A cross-sectional study of IBD patients on combination therapy (IFX/ADA + thiopurine) was performed. Patients with simultaneous anti-TNF level/antibody (ADA/IFX; Prometheus assay) and 6TG were included. Endoscopic remission was defined as Mayo < 1 (ulcerative colitis [UC]) and SESCD < 3 (Crohn’s disease [CD]). Primary outcomes were anti-TNF levels/antibody to anti-TNF analysed as continuous and dichotomised variables with calculated IFX/ADA values predicting mucosal healing. Further, 6TG was examined as continuous and in quartile distribution (1, 0–124; 2, 125–250; 3, 251–400; and 4, > 400 pmol/8x108 RBC).

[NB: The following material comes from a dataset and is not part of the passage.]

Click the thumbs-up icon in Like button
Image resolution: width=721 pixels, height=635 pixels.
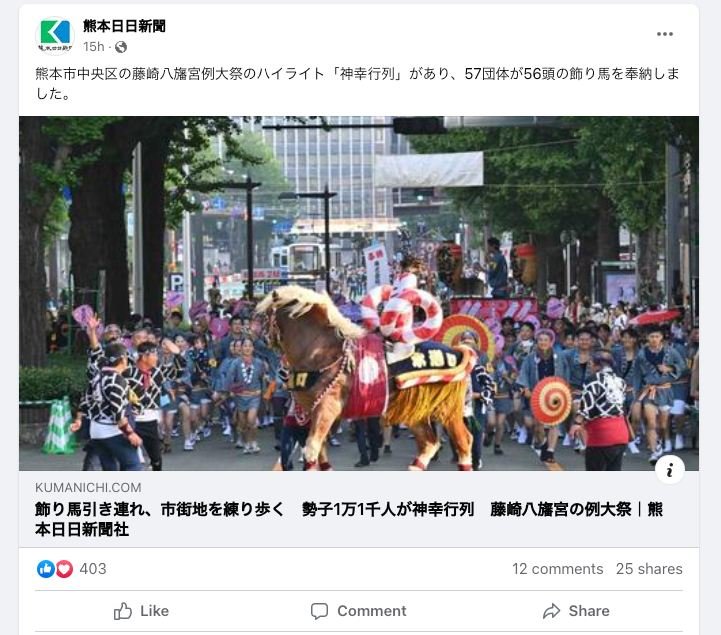point(123,611)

In total, 64 patients on combination were included (34 ADA and 30 IFX). Gender, age, phenotype, and treatment duration were not different. All were on thiopurines for a minimum 6 months. Mean 6TG (326, p = 0.84) and MMP levels (1572, p = 0.07) were similar. Mean IFX and ADA levels were higher in combination compared with a monotherapy cohort (n = 122; 12.3 vs 10.2 µg/mL IFX, p = 0.04; 11.4 vs 9.8µg/mL ADA, p = 0.04).% with antibodies was lower in the combination group(11% v 16.5%, p = 0.04) Amongst those with measurable antibodies, there was a trend towards lower antibodies(2.6 v 7.9 U/mL IFX, 3.5 vs 6 U/mL ADA) compared with monotherapy (p = 0.26, 0.35, respectively). Higher anti-TNF levels were associated with endoscopic remission and inversely correlated with Mayo (r = -0.69, p = 0.008, area under the curve [AUC] 0.6 [0.46–0.83]) and SESCD (r = -0.4, p = 0.039, AUC 0.64 [0.48–0.83]). In addition, 6TG levels were associated with higher anti-TNF levels. Based on receiver operating characteristic (ROC), using IFX level > 7.6 mcg/mL (sens. 82% and spec. 62%), 6TG >125 was associated with attaining adequate IFX (> 7.6) levels (p = 0.001, r = 0.49, Fishers p = 0.018).Using ADA level >6.6 mcg/ mL, (sens.83%, spec.54%), 6TG >125 correlated with adequate (> 6.6) ADA levels (r = 0.58, p = 0.001, Fishers p = 0.009); 6TG values in quartiles (Q) 2 and 3 (125–400) were associated with therapeutic anti-TNF levels as defined (p = 0.001) and with endoscopic healing (p = 0.001). Antibody presence was associated with endoscopic activity (p = 0.05). 6TG levels in Q2 and 3 had fewer antibodies but not significantly.
Although the accepted range of 6TG for thiopurine monotherapy is 235–400, levels as low as 125 correlate with IFX levels. Here we extend that concept and show a 6TG level of 125 pmol/8 x 108 is associated with therapeutic levels of both IFX and ADA and importantly with endoscopic remission.